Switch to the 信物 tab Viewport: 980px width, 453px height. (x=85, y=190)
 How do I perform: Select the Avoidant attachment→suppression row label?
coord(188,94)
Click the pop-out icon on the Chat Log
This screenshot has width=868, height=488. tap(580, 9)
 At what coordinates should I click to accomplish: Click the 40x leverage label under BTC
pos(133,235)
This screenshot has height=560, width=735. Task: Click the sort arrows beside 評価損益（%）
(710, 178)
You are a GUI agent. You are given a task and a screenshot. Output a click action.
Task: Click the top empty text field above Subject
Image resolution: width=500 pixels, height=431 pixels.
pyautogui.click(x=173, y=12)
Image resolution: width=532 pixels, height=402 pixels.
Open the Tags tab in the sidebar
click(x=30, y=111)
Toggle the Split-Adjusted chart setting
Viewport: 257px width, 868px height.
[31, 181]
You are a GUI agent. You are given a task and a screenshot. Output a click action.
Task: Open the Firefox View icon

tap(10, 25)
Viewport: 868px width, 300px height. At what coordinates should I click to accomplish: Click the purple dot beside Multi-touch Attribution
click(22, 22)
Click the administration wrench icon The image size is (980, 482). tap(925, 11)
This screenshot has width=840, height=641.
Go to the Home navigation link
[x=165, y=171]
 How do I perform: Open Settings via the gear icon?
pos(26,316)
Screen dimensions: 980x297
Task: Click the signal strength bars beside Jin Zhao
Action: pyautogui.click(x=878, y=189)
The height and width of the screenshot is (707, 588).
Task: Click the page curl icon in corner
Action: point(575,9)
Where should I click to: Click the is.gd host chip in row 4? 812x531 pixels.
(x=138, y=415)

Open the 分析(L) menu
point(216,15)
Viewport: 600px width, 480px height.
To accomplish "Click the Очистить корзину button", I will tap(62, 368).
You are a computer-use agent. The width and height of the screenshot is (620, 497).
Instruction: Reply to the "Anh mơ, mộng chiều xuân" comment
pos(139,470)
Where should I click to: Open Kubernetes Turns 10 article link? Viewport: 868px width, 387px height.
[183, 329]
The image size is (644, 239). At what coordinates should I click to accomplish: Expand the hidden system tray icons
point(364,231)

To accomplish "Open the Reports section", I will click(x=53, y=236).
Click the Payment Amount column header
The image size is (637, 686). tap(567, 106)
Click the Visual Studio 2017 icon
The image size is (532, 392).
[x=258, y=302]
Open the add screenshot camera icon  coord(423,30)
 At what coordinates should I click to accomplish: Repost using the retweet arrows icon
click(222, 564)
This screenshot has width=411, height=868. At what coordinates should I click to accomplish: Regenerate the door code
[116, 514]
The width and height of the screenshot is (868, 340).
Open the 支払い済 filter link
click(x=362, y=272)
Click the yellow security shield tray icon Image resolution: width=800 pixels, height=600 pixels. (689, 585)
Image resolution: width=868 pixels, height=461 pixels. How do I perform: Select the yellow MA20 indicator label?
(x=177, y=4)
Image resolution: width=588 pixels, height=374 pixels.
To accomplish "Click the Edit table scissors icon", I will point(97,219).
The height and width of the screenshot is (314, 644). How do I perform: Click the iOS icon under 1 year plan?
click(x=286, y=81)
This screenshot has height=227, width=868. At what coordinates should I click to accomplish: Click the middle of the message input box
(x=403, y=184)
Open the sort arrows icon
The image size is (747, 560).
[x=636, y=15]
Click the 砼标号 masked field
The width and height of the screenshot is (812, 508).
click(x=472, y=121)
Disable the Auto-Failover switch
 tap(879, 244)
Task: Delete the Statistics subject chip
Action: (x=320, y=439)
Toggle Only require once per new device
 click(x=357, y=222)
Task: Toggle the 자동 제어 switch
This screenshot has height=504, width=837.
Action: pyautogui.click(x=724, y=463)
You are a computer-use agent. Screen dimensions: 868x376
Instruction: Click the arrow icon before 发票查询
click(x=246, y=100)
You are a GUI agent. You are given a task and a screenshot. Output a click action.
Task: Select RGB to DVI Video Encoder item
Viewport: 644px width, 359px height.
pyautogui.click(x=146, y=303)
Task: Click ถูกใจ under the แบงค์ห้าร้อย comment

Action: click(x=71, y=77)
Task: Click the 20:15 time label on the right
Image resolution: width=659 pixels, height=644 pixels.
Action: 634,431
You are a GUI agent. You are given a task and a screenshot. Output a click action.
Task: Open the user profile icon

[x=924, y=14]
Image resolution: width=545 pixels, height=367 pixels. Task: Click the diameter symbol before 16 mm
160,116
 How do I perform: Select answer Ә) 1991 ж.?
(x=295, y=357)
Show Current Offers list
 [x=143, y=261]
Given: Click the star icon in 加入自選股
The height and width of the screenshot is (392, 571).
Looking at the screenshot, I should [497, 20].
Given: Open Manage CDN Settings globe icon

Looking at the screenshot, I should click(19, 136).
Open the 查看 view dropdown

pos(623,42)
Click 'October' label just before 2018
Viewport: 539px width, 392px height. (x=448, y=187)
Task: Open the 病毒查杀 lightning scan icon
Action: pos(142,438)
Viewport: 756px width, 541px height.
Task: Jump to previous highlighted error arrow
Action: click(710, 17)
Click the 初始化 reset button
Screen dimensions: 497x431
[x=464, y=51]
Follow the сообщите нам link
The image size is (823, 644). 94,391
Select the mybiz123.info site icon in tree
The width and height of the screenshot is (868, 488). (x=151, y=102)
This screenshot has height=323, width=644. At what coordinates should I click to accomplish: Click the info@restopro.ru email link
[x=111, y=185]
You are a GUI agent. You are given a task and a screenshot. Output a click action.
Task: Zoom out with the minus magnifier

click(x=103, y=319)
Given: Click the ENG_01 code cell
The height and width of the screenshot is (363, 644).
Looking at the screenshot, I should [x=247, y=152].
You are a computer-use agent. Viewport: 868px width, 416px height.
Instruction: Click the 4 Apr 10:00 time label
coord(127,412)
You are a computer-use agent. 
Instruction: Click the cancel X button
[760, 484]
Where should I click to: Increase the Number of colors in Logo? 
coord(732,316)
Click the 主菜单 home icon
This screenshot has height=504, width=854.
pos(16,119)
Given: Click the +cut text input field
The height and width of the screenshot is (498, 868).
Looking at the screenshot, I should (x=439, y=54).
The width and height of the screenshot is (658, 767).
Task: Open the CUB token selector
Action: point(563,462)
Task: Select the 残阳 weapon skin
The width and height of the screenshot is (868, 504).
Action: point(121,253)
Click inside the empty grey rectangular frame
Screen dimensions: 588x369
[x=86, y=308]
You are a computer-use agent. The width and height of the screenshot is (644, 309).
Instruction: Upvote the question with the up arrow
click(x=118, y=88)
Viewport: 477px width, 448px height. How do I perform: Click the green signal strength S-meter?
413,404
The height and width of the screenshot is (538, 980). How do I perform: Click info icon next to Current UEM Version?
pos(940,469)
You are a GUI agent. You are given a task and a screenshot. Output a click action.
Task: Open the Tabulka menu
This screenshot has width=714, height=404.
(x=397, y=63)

^^^^^^^^^^^^^^^^

• **EXERCISE AIM**:
Search the entries for the word "text" and report how many lines contain it, as a bare number.

• **EXERCISE RESPONSE**:
2